In May 1944, the unit arrives at Pavuvu, which will serve as a temporary base. Many soldiers start feeling sick, with Leckie himself diagnosed with nocturnal enuresis. Leckie is instructed to go to a naval hospital on Banika to seek further treatment. There, he discovers that Gibson has been placed at a ward section. Gibson reveals that he was sent there after trying to steal a plane to return to America, lamenting that his military career is over. Leckie decides to leave the hospital, bribing his doctor with a Japanese pistol he acquired to get released. Before returning with his unit, Leckie visits Gibson to give him cigarettes and consoling him over his fate.

==Production==
===Development===
The episode was written by co-producer Robert Schenkkan and co-executive producer Graham Yost, and directed by Yost. This was Schenkkan's first writing credit, Yost's first writing credit, and Yost's first directing credit. In 2024, the episode's third script draft dated to July 10, 2006 was leaked online; at the time, the episode was to be titled "Islands". The leaks also revealed that Bruce McKenna had written the episode's initial drafts before Schenkkan took over as writer. Much of the draft's initial content would also be pushed over to the series' fifth episode.

===Historical sources===
The episode is based on Leckie's memoir Helmet for My Pillow. The character of Gibson is based on "The Kid", an anonymous Marine whose murdering of a soldier and imprisonment are detailed as such. The main differences are that Sidney Phillips did not witness the murder alongside Leckie, and Leckie gifted the Kid candy when departing Banika rather than cigarettes. Meanwhile, the character of Lebec and his suicide are fictional additions by the show. Omitted parts of the book from the show include an Australian guide dubbed "The Digger" and Leckie's interactions with island natives.

==Reception==
===Viewers===
In its original American broadcast, "Part Four" was seen by an estimated 2.52 million household viewers with a 0.9 in the 18–49 demographics. This means that 0.9 percent of all households with televisions watched the episode. This was a 10% decrease in viewership from the previous episode, which was watched by 2.77 million household viewers with a 1.0 in the 18-49 demographics.

===Critical reviews===
"Part Four" received near critical acclaim. Ramsey Isler of IGN gave the episode an "amazing" 9 out of 10 and wrote, "Budge's timid yet disturbing demeanor and dialogue delivery made me wish he had a bigger role in this episode. Still, the end result is a haunting story that leaves an impression and perhaps foreshadows some events to come."

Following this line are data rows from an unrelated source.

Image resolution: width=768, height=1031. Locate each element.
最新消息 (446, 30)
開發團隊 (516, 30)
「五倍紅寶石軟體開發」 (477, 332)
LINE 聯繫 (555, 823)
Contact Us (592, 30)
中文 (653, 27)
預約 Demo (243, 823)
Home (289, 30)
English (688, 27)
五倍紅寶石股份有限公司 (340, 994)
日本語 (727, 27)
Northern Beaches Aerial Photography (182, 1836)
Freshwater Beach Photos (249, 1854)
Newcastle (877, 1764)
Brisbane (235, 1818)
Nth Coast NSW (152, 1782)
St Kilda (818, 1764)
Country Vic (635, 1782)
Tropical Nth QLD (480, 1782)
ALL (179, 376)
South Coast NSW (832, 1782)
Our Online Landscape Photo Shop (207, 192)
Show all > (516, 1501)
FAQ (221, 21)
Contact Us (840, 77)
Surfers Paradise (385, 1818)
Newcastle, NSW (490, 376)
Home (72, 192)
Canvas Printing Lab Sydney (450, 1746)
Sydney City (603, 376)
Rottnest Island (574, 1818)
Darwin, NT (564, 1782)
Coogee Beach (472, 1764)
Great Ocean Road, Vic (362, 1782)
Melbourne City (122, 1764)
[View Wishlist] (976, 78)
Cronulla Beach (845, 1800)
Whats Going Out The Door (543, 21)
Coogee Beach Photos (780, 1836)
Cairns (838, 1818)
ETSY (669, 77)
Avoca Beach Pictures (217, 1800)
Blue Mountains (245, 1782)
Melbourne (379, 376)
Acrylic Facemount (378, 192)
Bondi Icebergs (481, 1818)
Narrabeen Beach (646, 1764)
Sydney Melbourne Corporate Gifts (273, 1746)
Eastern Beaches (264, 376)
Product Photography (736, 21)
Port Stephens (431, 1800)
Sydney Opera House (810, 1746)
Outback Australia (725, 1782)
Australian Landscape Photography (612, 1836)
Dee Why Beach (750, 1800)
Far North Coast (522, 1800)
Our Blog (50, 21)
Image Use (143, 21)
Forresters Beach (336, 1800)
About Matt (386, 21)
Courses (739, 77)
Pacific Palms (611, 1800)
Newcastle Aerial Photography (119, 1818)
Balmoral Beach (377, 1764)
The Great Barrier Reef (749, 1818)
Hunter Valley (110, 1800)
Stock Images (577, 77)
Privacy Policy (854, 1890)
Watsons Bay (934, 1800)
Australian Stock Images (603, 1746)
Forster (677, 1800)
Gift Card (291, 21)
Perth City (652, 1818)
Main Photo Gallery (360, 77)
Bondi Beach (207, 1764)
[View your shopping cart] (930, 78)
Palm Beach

Emily St. James of The A.V. Club gave the episode a "B+" grade and wrote, "It's an episode that seeps down and gets under your skin, like that hammering rain, and it provides the best sense yet of just how little these men could be individuals in the face of both war and the very forces of nature itself."

Alan Sepinwall of The Star-Ledger wrote, "Ultimately, Leckie just needs a respite from the front, where Gibson appears irreparably broken, but watching this episode, it's not hard to understand how this could have happened to either of them, or so many other men like them." Tim Basham of Paste wrote, "The vacant stares, the on-the-brink-of-madness smiles. Leckie, with each successive hardship, moves to another level of hardness. And you wonder how he’ll ever survive the rest of the war."

Paul MacInnes of The Guardian wrote, "Whatever the reason, this episode was several degrees more interesting than those that preceded it. I note it was both written and directed by Graham Yost. Quite how much freedom each writer is granted to embellish on the characters is unclear, but Yost certainly appears to have broken from the flat, almost documenty style with which the series began." Den of Geek wrote, "I remain convinced that The Pacific is an important work for today’s television viewer, especially in light of our recent collective experiences with war. Anyone believing that soldiering is or was a noble business should watch this."